AIM
Rewrite the lines below as a two-column CSV with the header instruction,output and one row for each answer. Put the text leading up to that answer in the instruction field and the answer in the output field, quote every field, replace line breaks with spaces, and leave the pictures out.

PROVIDED DATA

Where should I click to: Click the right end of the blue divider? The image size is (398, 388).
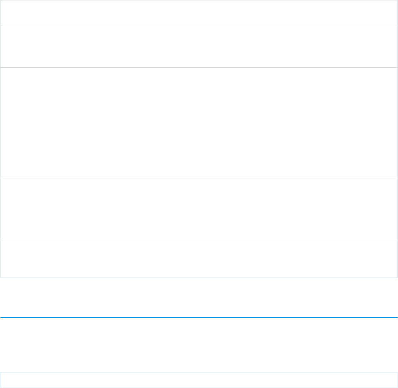click(396, 317)
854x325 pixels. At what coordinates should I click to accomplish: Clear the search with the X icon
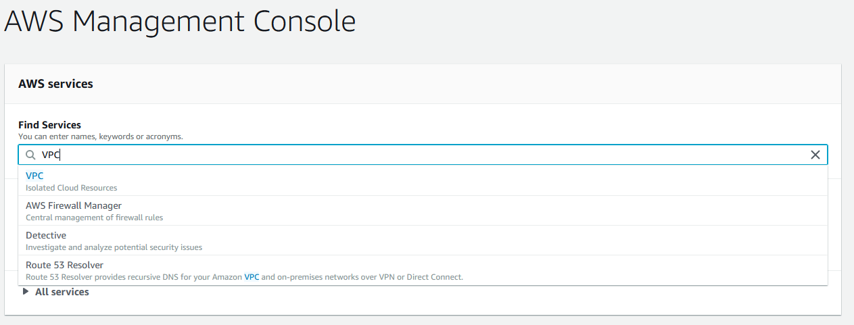click(x=815, y=155)
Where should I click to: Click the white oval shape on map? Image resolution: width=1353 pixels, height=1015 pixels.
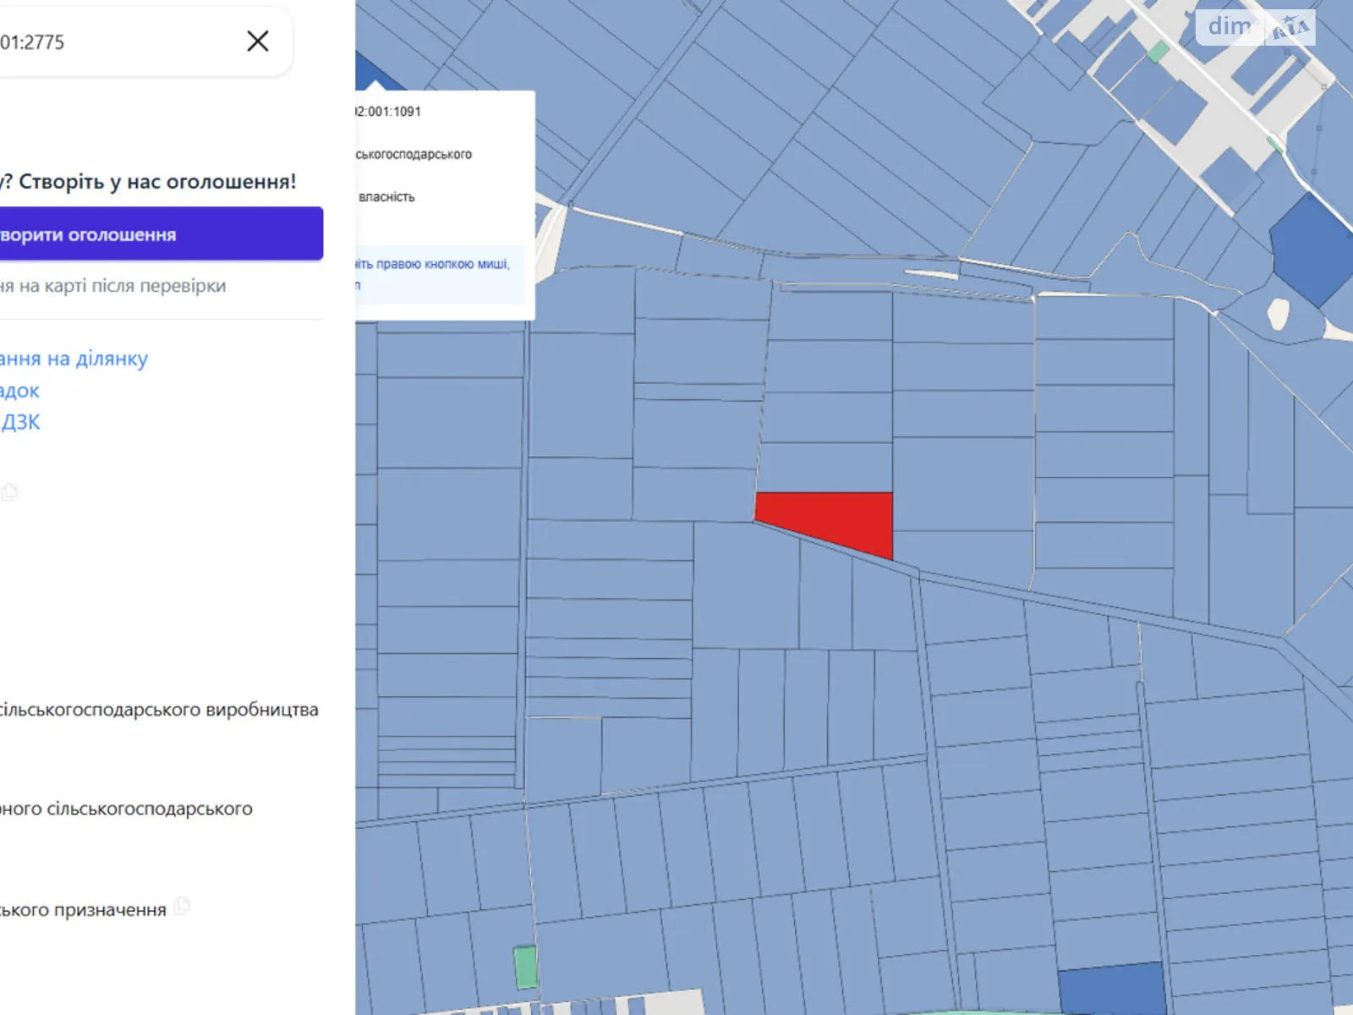click(x=1278, y=314)
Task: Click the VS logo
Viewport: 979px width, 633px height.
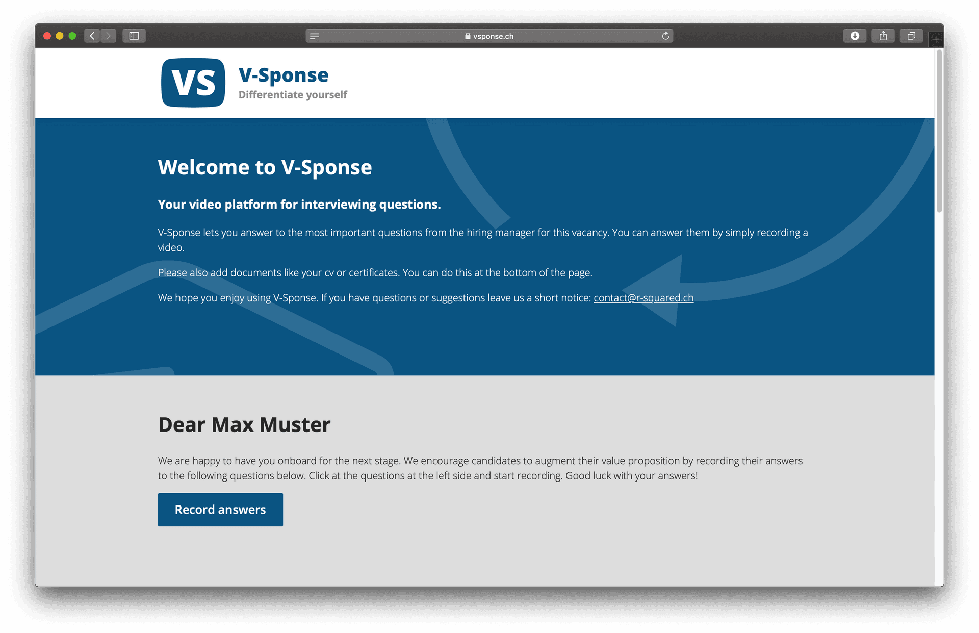Action: (x=193, y=83)
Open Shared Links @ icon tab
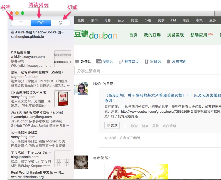This screenshot has width=221, height=180. (x=60, y=23)
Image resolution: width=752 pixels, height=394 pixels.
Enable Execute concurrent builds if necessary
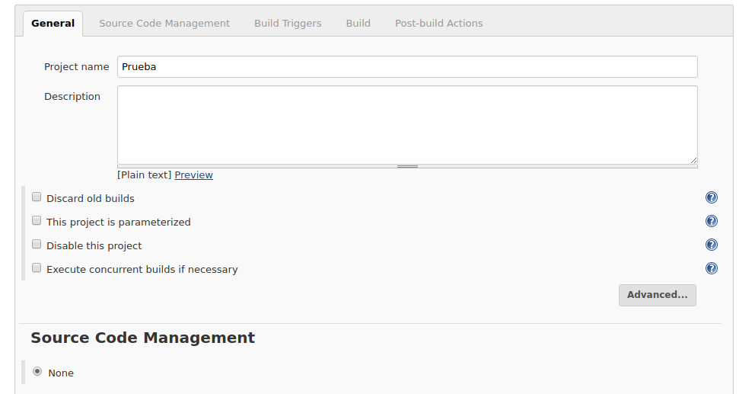click(x=37, y=267)
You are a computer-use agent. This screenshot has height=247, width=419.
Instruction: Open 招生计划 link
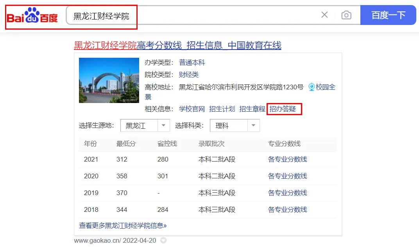(x=222, y=109)
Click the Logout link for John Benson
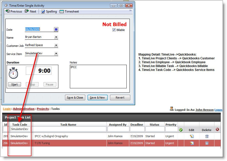Image resolution: width=227 pixels, height=161 pixels. [x=219, y=110]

EXERCISE ANSWER
instruction,output
"Where should I click to: Click the right end of the blue divider? The image size is (398, 388).","click(396, 317)"
"854x325 pixels. At what coordinates should I click to accomplish: Clear the search with the X icon","click(x=815, y=155)"
"Where should I click to: Click the white oval shape on map? Image resolution: width=1353 pixels, height=1015 pixels.","click(x=1278, y=314)"
"Task: Click the VS logo Viewport: 979px width, 633px height.","Action: (x=193, y=83)"
"Open Shared Links @ icon tab","This screenshot has width=221, height=180. (x=60, y=23)"
"Image resolution: width=752 pixels, height=394 pixels. Enable Execute concurrent builds if necessary","click(x=37, y=267)"
"You are a computer-use agent. This screenshot has height=247, width=419. Instruction: Open 招生计划 link","(x=222, y=109)"
"Click the Logout link for John Benson","Image resolution: width=227 pixels, height=161 pixels. [x=219, y=110]"